Background: Clinical reviews of foetal deaths and babies born in poor condition, found that in 75 percent of cases, cardiotocographs (CTG) were implicated (CESDI 1997 – 2008). Poor skills in CTG interpretation; communicating the decisions; and urgency of the situation, were identified. This research is looking at how the brain works with regard to interpreting and acting on CTGs and the potential error pathways and adequate interpretation of CTGs is seen as crucial to quality improvement and the reduction of medico-legal risk.

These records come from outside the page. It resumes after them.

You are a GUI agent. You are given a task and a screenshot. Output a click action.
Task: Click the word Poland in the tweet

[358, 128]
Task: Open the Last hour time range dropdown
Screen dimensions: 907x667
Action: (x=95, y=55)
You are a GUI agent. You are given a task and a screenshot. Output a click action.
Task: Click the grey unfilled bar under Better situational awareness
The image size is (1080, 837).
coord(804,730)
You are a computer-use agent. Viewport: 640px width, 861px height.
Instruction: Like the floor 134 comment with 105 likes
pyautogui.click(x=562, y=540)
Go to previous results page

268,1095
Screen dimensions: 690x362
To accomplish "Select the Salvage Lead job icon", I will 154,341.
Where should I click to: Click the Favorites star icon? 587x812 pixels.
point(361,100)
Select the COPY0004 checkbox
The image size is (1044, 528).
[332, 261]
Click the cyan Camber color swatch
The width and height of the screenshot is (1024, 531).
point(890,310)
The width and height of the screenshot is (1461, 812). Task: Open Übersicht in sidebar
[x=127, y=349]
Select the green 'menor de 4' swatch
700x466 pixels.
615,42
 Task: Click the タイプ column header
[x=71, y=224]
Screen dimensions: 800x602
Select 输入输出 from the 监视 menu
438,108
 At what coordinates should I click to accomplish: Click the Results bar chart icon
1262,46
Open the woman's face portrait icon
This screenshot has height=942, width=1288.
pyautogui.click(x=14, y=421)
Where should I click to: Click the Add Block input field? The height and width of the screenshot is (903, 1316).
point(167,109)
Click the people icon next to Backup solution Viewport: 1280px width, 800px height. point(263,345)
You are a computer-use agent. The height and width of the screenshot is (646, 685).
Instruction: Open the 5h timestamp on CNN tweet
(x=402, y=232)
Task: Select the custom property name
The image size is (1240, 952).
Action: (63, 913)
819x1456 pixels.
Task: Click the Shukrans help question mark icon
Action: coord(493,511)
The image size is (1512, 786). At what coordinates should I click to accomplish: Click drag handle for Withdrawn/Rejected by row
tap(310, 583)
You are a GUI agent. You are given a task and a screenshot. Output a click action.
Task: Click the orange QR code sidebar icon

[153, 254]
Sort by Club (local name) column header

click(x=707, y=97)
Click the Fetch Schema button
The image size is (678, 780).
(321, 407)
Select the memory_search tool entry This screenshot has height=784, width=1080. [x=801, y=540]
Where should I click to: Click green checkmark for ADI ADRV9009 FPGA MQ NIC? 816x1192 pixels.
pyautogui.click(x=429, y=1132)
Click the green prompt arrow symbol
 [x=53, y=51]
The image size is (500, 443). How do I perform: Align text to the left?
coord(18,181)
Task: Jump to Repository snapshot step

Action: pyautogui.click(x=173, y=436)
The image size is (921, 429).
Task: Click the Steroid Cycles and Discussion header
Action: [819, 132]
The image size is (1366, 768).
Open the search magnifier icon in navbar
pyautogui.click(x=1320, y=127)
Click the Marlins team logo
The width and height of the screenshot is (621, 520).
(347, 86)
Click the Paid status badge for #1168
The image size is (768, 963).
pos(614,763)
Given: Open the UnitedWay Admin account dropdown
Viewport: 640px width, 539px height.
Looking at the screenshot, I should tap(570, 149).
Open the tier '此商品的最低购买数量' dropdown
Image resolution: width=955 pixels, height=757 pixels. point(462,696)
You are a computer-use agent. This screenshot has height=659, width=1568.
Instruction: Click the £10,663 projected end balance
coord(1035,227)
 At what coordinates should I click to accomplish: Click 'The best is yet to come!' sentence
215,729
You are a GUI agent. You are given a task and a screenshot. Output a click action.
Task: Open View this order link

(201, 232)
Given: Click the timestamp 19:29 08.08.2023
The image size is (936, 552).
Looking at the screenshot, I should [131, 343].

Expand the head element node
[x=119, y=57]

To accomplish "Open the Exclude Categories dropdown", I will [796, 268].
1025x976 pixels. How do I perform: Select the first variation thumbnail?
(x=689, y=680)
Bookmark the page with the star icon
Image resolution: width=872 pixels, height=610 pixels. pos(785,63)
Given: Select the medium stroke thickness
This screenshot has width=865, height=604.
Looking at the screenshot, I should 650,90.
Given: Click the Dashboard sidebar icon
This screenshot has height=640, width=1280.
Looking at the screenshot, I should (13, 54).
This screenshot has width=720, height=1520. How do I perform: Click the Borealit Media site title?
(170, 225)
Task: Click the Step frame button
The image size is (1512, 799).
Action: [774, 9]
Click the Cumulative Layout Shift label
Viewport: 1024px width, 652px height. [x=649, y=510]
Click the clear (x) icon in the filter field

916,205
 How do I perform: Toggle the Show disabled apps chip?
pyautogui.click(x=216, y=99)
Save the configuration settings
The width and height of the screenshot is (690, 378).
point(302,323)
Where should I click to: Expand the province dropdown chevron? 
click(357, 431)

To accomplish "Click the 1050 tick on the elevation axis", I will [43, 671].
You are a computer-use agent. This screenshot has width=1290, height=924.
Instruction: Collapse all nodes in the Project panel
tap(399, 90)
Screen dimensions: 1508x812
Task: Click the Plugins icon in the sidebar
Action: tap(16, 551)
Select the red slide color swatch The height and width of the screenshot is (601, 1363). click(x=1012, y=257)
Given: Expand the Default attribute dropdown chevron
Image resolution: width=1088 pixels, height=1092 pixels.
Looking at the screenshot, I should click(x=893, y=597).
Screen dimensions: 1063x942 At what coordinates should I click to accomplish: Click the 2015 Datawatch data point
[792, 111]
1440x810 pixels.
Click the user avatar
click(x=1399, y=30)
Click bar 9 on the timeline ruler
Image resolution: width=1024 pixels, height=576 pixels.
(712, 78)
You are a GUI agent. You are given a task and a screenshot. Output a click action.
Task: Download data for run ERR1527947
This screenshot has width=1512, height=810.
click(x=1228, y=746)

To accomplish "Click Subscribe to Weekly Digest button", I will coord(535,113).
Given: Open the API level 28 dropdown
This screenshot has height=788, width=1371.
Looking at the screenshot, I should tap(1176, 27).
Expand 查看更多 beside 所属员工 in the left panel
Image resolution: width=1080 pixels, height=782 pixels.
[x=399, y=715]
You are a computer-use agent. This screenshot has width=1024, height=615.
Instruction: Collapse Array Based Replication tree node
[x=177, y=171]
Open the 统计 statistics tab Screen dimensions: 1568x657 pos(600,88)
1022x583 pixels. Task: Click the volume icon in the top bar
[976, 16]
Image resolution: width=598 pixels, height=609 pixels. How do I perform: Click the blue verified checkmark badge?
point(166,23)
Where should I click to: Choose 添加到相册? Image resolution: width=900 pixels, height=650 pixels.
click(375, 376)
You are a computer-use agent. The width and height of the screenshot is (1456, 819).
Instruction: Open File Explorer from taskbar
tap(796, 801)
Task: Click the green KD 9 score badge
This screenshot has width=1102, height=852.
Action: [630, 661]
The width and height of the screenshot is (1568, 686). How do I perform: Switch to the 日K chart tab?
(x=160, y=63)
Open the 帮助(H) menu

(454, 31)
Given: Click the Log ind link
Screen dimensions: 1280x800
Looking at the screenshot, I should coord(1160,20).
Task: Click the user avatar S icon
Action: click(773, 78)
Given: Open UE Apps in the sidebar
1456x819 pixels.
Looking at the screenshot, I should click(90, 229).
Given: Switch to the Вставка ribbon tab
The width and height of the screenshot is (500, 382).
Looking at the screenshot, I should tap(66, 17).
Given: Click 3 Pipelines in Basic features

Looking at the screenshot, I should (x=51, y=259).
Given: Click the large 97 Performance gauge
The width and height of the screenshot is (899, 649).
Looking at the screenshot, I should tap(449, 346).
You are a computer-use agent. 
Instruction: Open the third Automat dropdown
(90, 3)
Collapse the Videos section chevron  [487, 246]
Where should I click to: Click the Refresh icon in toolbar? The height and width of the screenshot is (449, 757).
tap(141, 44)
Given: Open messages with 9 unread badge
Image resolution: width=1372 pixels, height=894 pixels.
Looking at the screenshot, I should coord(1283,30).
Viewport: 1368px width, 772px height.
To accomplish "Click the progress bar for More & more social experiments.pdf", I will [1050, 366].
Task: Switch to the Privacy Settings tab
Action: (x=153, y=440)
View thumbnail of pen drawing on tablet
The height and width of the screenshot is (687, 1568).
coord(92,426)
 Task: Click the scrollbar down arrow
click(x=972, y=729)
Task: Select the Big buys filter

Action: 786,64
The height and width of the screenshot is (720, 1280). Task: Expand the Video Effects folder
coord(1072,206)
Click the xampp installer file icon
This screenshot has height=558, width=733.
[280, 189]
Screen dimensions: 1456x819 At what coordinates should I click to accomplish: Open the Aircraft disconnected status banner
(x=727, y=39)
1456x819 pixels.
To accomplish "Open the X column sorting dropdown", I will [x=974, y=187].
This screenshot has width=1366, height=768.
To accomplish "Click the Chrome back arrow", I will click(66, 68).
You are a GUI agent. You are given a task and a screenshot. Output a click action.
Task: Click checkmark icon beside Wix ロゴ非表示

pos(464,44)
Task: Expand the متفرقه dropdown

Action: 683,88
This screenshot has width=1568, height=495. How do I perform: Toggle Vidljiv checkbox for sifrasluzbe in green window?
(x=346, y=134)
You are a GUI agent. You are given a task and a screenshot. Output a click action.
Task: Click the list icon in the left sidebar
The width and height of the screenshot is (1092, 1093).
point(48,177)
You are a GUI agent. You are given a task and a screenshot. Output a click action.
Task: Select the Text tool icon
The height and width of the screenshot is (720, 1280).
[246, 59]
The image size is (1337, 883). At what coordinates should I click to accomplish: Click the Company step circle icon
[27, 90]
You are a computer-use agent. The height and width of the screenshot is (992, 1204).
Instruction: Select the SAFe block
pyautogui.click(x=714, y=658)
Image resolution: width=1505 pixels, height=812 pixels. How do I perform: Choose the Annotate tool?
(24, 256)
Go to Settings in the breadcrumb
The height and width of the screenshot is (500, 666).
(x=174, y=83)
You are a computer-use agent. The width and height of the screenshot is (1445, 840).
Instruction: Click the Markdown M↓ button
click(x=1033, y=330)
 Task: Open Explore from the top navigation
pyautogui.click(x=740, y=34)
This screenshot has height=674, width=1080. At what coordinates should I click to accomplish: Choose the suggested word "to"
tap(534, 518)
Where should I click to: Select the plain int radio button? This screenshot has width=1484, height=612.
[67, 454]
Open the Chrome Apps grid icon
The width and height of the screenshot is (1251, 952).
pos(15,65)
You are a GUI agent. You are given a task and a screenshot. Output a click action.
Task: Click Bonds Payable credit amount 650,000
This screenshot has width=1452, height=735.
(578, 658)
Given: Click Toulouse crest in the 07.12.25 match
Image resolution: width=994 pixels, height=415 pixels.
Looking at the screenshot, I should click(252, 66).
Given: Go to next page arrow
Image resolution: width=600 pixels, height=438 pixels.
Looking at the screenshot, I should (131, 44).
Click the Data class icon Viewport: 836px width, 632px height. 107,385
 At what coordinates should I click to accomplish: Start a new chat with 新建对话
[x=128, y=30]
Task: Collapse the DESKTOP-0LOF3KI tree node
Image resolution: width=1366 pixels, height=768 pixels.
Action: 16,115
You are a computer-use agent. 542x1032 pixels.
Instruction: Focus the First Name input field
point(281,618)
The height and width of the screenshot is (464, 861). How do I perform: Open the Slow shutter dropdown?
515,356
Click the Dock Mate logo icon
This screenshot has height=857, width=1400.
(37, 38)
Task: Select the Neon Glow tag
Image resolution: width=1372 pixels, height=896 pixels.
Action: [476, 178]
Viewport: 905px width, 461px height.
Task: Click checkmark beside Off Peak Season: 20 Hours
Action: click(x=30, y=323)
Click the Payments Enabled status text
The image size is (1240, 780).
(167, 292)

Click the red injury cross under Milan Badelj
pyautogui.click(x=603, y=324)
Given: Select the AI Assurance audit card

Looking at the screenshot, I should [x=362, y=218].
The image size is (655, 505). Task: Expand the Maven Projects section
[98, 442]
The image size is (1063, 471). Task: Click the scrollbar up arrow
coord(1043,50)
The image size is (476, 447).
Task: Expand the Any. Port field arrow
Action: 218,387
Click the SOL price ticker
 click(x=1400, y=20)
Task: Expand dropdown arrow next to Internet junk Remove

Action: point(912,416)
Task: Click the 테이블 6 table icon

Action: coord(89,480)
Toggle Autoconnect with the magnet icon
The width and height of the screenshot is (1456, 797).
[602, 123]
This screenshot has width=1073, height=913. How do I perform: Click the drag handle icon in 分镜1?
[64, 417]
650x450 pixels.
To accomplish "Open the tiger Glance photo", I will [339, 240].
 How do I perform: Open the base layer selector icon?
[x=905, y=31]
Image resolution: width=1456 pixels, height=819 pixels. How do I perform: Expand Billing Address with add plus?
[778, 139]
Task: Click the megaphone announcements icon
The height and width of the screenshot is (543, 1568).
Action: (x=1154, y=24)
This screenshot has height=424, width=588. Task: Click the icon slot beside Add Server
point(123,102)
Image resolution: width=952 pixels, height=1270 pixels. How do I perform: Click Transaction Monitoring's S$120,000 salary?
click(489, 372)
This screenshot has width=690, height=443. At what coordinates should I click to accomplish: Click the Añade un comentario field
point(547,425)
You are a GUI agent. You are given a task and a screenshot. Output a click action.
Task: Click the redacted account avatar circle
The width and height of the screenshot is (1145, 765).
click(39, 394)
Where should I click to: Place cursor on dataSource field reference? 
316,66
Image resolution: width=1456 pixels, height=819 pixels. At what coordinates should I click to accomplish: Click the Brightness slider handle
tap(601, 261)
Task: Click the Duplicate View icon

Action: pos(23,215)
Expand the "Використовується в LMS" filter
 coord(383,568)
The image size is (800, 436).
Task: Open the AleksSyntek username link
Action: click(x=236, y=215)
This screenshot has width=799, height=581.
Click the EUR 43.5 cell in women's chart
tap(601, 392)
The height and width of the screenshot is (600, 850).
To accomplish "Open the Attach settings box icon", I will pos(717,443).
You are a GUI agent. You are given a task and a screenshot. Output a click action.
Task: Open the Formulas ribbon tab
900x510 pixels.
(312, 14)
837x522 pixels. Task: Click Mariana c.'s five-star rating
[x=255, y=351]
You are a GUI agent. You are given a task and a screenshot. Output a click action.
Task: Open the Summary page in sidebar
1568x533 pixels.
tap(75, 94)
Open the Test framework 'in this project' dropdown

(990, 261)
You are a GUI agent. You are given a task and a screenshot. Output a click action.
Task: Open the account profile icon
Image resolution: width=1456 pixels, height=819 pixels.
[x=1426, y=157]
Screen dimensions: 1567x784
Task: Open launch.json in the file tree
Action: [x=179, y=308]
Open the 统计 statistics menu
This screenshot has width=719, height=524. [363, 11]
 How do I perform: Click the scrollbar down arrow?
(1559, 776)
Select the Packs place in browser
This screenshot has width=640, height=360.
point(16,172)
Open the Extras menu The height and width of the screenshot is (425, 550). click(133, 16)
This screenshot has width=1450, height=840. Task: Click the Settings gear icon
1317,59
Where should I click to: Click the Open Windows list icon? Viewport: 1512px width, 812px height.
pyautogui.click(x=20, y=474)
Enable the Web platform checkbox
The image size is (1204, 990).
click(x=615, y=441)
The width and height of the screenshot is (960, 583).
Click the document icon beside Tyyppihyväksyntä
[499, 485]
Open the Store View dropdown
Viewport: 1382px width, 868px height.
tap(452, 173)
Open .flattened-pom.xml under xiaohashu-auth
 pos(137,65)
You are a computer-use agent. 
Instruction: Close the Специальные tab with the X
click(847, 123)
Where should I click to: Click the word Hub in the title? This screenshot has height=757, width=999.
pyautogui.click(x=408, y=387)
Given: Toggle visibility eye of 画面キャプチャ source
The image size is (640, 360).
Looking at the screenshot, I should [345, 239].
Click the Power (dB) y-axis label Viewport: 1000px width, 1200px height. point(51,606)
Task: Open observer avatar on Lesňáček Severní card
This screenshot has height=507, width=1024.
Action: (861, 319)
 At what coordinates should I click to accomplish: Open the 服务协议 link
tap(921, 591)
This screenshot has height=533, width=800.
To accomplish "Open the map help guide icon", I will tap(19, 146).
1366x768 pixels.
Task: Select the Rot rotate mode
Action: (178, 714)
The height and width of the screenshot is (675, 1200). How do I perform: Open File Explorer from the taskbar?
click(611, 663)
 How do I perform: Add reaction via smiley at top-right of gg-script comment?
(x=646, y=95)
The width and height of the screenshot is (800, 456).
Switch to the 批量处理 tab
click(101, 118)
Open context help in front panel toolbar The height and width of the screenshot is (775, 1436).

Methods: A hierarchical task analysis (Shepherd, 1998) (HTA) and a cognitive task analysis (CTA) was undertaken in the Day Assessment Unit (DAU) of a maternity hospital to identify the key technical and cognitive criteria needed to undertake CTG monitoring within an antenatal clinic. All grades of health care professionals (HCPs) were interviewed in order to validate the HTA and CTA data. A Quantitative Analysis of Situation Awareness (Edgar & Edgar, 2008) (QASA) was developed from this information, involving twenty statements of true/false with a confidence scale of one to four, regarding belief that they completed a task, was carried out as an observational checklist. Twenty-five observations of HCPs using CTGs, monitoring consented women, within a normal antenatal clinic in a DAU were undertaken using a QASA and CTA questionnaire. Directly the observation was completed, the HCP completed an identical QASA and had a five minute interview, based on the CTA prompt questions (involving decisions, pattern recognition, interferences, attention and biases and heuristics). The two QASAs were compared to see if the observed actions matched the reported ones, reporting their level of confidence in their reported statements.
Results: The QASA was analysed: 104/500 errors (20.8%) were found. A Pearson correlation was undertaken: loss of situation awareness (Endesley, 1995) SA and increase in errors (p<.000), an increase in information bias and number of phone calls phone calls (p <.025) high confidence leading to low SA (p<.007). A rotational factor analysis identified seven components (significant with Eigenvalues of >1): SA; errors; information bias; phone calls and confidence, standard operating procedures for undertaking a CTG and when interacting with women patients.
Conclusion: Evidence suggests that information bias is high, and as errors increase, confidence that their recall is correct increases. This has implications for reviewing case notes and critical incidents and potentially in the care received during pregnancy. Further research is ongoing into pattern recognition, information bias and the decision-making techniques used when dealing with CTG interpretation and reporting.